Collected data entries:
+-------+

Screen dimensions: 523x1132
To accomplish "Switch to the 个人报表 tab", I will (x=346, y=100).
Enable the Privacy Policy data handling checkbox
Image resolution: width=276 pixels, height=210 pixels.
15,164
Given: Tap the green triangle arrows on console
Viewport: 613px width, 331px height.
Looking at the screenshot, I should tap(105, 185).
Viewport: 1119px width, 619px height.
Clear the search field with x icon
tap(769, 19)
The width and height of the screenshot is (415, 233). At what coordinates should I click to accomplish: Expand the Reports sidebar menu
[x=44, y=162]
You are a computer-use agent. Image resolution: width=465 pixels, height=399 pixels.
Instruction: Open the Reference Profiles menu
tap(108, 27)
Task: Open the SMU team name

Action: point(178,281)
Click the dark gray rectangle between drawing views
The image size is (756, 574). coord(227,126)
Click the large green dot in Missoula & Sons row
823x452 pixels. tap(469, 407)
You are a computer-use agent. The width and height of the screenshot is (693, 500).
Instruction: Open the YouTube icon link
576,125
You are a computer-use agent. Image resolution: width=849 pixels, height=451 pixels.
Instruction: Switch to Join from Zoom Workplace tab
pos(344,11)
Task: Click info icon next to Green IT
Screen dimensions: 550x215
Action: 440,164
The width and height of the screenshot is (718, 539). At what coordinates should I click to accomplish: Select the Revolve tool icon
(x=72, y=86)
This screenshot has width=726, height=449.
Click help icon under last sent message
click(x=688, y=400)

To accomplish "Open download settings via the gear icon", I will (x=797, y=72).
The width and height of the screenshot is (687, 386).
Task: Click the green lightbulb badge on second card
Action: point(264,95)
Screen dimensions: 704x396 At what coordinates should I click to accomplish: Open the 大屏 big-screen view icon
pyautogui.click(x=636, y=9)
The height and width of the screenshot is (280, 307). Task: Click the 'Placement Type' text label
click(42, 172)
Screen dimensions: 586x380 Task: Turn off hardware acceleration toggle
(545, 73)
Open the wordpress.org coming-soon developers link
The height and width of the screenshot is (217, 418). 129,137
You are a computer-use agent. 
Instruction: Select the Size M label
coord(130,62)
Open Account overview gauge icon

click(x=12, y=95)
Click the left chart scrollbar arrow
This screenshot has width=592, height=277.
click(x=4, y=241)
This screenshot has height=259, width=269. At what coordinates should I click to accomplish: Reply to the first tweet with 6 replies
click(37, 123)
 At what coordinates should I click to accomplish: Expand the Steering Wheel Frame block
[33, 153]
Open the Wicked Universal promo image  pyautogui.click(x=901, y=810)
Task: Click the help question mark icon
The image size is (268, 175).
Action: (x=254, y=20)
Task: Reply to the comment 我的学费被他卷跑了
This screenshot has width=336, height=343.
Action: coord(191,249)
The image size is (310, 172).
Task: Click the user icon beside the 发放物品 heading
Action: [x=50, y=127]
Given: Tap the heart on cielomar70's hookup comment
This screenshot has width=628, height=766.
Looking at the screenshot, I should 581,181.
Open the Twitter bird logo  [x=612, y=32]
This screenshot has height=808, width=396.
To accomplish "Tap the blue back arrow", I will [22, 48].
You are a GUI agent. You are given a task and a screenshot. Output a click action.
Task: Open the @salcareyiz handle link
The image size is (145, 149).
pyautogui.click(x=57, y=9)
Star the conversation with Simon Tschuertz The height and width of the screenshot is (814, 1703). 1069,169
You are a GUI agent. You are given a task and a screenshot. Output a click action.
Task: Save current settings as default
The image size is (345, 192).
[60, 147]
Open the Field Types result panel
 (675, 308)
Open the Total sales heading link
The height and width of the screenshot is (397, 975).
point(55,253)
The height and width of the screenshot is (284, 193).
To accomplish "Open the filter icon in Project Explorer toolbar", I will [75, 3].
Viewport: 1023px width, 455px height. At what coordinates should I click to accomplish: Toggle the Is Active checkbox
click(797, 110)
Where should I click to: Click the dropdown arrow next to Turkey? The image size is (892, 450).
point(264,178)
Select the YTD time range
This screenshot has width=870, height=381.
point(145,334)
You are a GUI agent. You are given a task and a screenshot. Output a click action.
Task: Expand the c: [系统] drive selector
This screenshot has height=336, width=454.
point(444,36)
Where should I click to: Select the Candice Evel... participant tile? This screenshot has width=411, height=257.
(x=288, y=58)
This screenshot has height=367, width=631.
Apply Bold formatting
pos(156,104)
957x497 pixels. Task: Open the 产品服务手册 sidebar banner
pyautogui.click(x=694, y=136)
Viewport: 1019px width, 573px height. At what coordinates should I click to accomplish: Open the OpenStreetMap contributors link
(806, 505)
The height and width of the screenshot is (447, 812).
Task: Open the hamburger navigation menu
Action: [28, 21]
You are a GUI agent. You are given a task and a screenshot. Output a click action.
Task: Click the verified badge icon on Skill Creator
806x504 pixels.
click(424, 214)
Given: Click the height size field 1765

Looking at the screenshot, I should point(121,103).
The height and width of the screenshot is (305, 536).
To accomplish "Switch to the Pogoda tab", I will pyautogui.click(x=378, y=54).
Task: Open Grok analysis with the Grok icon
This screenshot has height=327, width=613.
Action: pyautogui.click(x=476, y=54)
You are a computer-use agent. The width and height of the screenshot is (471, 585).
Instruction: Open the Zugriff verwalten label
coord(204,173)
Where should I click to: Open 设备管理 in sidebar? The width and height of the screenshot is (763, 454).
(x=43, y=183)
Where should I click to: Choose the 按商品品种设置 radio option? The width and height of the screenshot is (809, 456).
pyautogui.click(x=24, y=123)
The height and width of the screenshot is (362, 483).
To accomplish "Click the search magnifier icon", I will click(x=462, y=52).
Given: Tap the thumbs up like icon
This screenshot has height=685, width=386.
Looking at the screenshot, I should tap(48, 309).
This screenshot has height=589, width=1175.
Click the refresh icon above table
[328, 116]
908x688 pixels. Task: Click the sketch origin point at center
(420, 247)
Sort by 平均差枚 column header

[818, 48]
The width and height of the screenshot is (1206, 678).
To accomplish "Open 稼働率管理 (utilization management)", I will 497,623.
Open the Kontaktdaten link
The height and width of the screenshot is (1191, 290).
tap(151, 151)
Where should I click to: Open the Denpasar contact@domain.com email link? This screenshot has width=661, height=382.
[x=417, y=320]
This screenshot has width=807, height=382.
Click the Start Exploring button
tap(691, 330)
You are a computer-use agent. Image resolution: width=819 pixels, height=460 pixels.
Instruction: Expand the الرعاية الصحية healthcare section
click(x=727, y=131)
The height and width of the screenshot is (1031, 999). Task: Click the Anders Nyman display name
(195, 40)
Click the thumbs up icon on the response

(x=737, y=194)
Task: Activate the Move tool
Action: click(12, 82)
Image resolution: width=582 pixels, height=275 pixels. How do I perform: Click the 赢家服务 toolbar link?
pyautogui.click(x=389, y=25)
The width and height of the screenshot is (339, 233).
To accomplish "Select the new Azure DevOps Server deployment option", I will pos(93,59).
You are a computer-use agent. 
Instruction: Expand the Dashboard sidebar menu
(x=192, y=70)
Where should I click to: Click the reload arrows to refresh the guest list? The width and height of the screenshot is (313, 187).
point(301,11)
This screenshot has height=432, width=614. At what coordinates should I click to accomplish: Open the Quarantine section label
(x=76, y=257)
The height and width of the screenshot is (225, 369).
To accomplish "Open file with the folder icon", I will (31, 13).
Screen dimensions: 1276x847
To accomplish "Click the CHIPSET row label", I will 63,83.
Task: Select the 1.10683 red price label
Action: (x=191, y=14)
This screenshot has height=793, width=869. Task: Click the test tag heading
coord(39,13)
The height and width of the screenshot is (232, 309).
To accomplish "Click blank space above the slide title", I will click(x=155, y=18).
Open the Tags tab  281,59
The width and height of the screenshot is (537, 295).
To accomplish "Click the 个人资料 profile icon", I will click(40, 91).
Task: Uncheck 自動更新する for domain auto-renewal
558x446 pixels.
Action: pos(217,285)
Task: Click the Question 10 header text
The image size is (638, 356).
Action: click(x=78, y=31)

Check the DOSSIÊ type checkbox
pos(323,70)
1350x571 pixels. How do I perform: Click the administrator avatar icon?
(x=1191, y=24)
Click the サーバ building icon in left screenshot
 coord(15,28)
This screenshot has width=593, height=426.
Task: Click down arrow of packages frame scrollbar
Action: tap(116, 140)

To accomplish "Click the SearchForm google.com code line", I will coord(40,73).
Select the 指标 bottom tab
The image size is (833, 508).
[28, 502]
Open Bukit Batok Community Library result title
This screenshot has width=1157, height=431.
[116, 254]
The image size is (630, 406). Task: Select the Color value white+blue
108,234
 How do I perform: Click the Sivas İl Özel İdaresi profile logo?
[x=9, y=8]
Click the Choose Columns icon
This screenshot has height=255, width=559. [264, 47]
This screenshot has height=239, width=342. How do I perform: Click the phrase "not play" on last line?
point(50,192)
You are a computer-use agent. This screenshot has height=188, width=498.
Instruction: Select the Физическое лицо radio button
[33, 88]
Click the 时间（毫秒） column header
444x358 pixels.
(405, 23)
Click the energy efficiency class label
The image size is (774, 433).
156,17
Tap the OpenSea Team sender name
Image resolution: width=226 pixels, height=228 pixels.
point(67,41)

+-------+

■ **Aim of the exercise**
Give back the opening line of the records above and every line after it, up to and including the one with "Given: Tap the green", unchanged.

■ **Finished exercise**
Screen dimensions: 523x1132
To accomplish "Switch to the 个人报表 tab", I will (x=346, y=100).
Enable the Privacy Policy data handling checkbox
Image resolution: width=276 pixels, height=210 pixels.
15,164
Given: Tap the green triangle arrows on console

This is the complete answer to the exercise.